For me, it was a good reminder that someone who has a really clear pull factor, something they want to go do, is very rarely going to regret their decision to sell their company, regardless of whether they make off like a bandit, or get a relatively average multiple, so look, I’m all about building value, I named a company out of it, so I think everyone should do whatever they can to build the value of your company. That being said, thinking through what you want to go and do next, I think is one of the most important steps you can take to make sure you don’t regret your decision to sell and that’s one of the four factors that we measure through PREScore.

Laurie Barkman:

That’s a great story, it does give the sense of how important it is to set goals for what you want to do next and I love talking about pull factors and push factors with folks, it does tend to resonate. When I do workshops with CEOs, I ask a very general question at the start of the workshop, which is, “If I say the word transition, what comes to mind for you?”, and I write down all the words, and then I look at, “Do those words have a positive, neutral or negative association?”, and I feel that there’s a similarity there with the personal readiness side, right, the negative or the positive, can influence, ultimately, the outcome and there’s a great ebook that we have at our disposal from Value Builder, which is called The Overlooked Owner, and I’m happy to share that with the audience. In that I think there’s some measurement around these factors too, the more positive, and also including neutral, meaning not negative; negative will be a detractor, but otherwise, if an owner is part of the process to work on those factors for the business, it’s actually also helping build the value of the business, because they’re recognizing some of these drivers are around them. As you told your story that you can’t have a non-transferable business – it’s going to have less, less inherently less value.

John Warrillow:

Yeah, no, absolutely. It’s funny when you said the word transition, the image that immediately came to mind for me, as an audience of one was the 400 meter race, whatever that is in the Olympics, where they run 100 meters, and they hand the baton off to the next runner. I think that for a lot of entrepreneurs, when they think of transitioning their business, that’s what they think of right, they sprint as far and fast as they possibly can and when they’re exhausted, can’t move a minute longer, they pass the baton to a new owner. That’s, I think, at least that’s the way I thought selling a company was and I think that’s where a lot of owners who haven’t gone through the process yet, think of selling. 

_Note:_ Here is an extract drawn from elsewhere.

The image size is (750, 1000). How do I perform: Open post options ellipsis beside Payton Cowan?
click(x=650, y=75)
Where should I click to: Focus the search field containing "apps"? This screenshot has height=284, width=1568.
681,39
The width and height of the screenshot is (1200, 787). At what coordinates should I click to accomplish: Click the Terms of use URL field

What I have found, and going back to the PREScore research is that if you approach an acquirer or an acquirer approaches you and your position is, “Look, I’m going to hand you the keys, and I don’t want to have anything to do with this business ever again,” you’re going to dramatically reduce the audience of people that will want to buy your company, right, because if you think about it from their perspective, they want to monetize what you’ve built and they may need you to help them do that through the form of an earnout, or some sort of what they refer to as a vendor take back where you agree to finance part of the purchase for the acquirer or just as a consultant. If a private equity group were to buy your business, they might want you to carry some equity and again, all these things you can decide whether you’re willing to go down those roads, once you have those offers. 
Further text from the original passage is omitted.